WORK TO BE COMPLETED:
Gather every line from the entries below that includes "computer".

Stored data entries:
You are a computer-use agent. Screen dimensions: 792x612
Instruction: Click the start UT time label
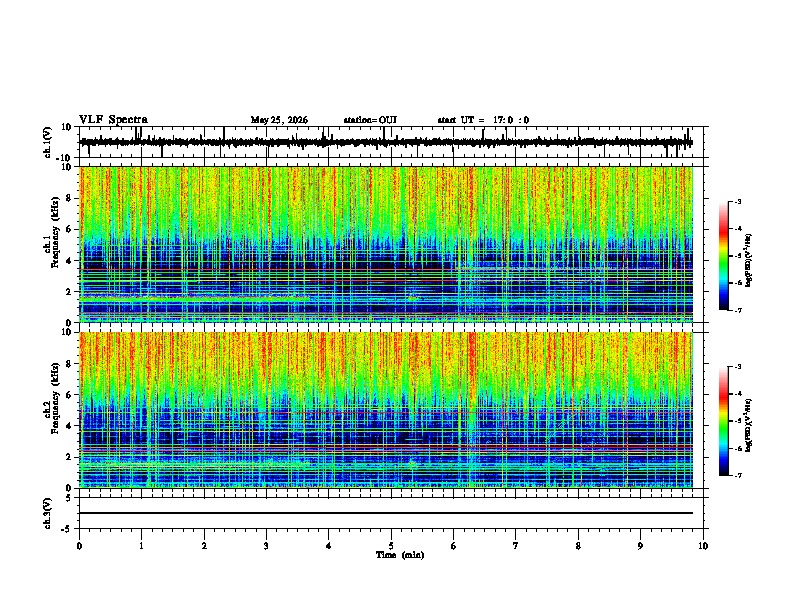pyautogui.click(x=483, y=120)
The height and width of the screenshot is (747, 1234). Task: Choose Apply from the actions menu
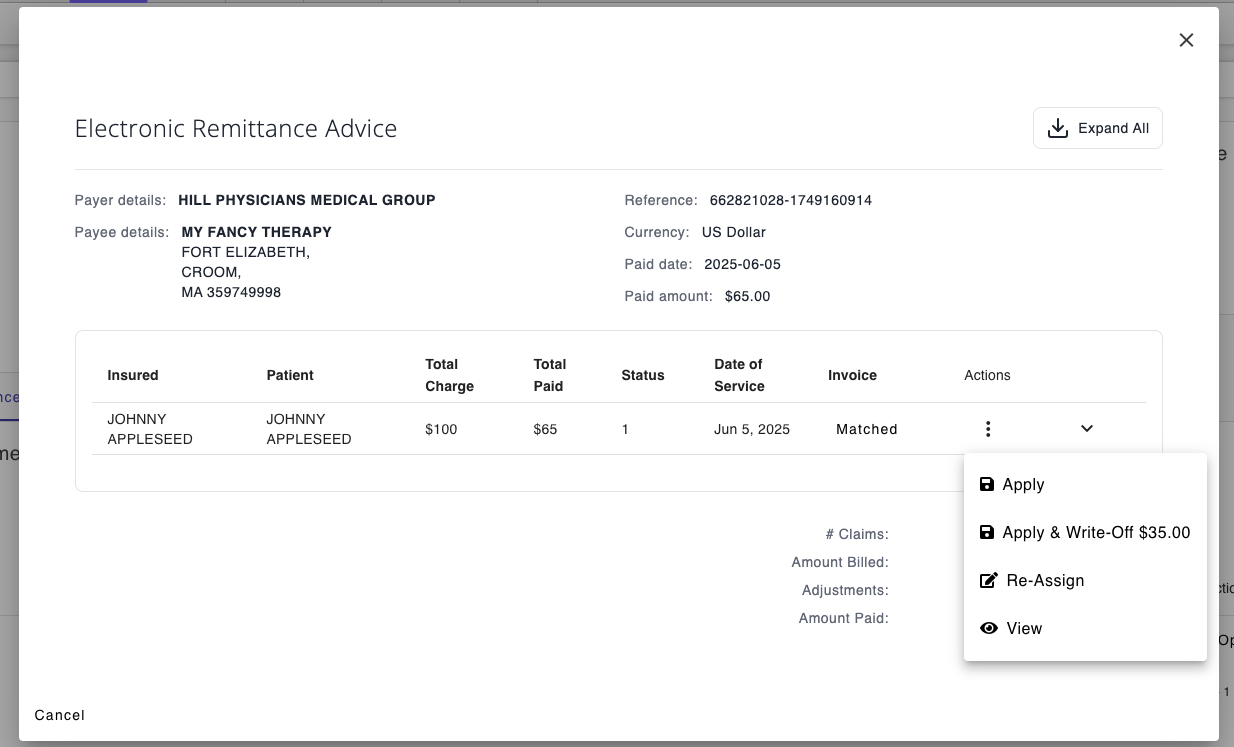1023,485
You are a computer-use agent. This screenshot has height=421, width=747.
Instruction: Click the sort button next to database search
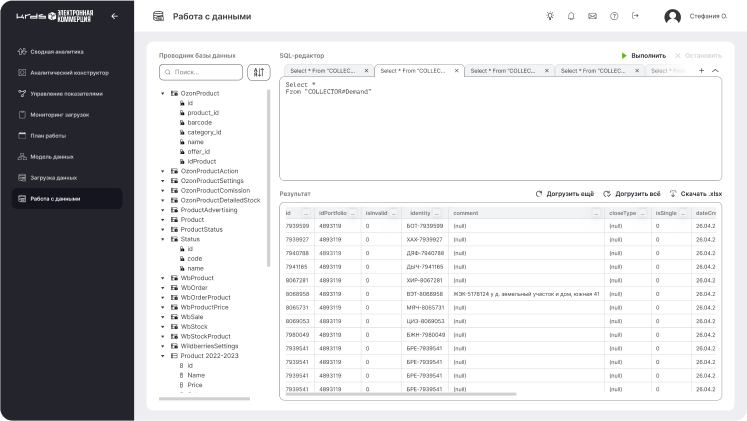tap(258, 72)
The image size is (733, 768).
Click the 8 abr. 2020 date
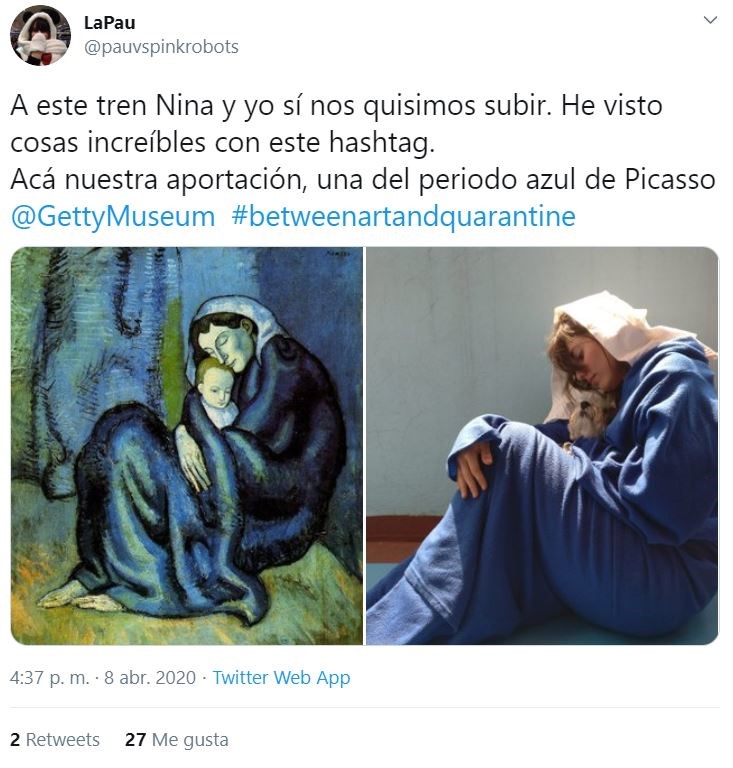coord(150,677)
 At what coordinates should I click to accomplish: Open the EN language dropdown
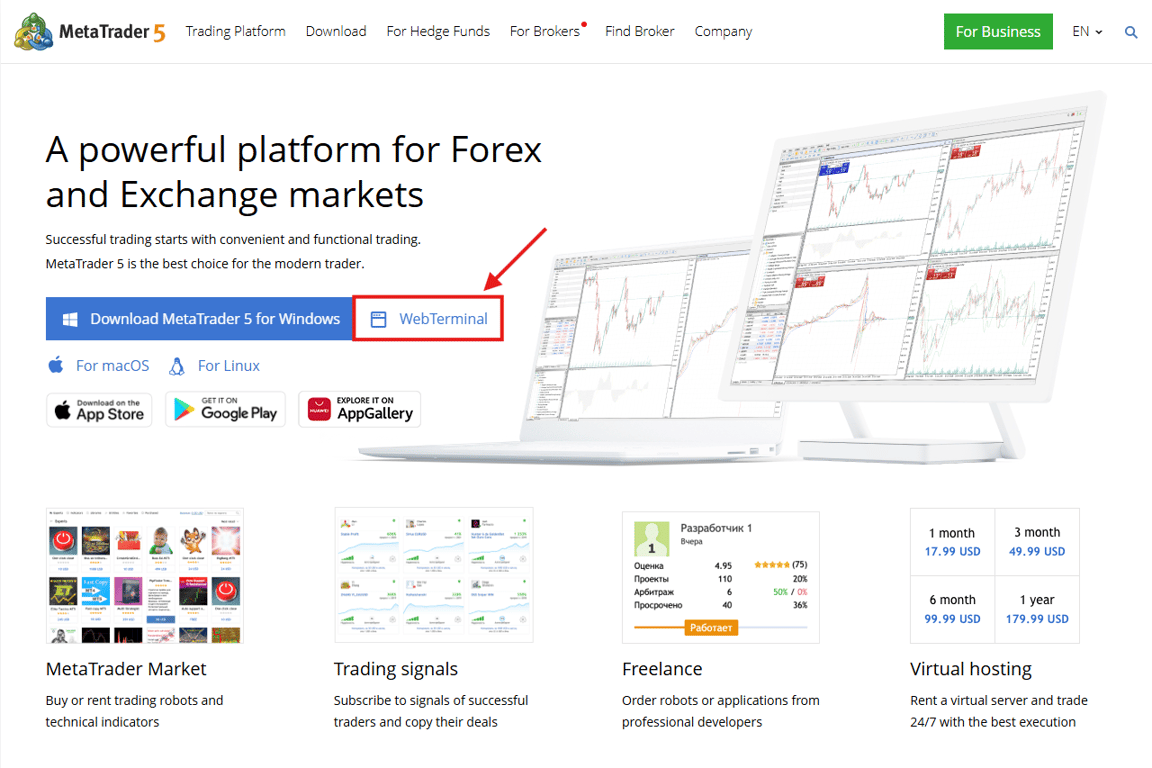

TASK ANSWER:
You are a computer-use agent. Screen dimensions: 792x612
You are a computer-use agent. This screenshot has height=421, width=747.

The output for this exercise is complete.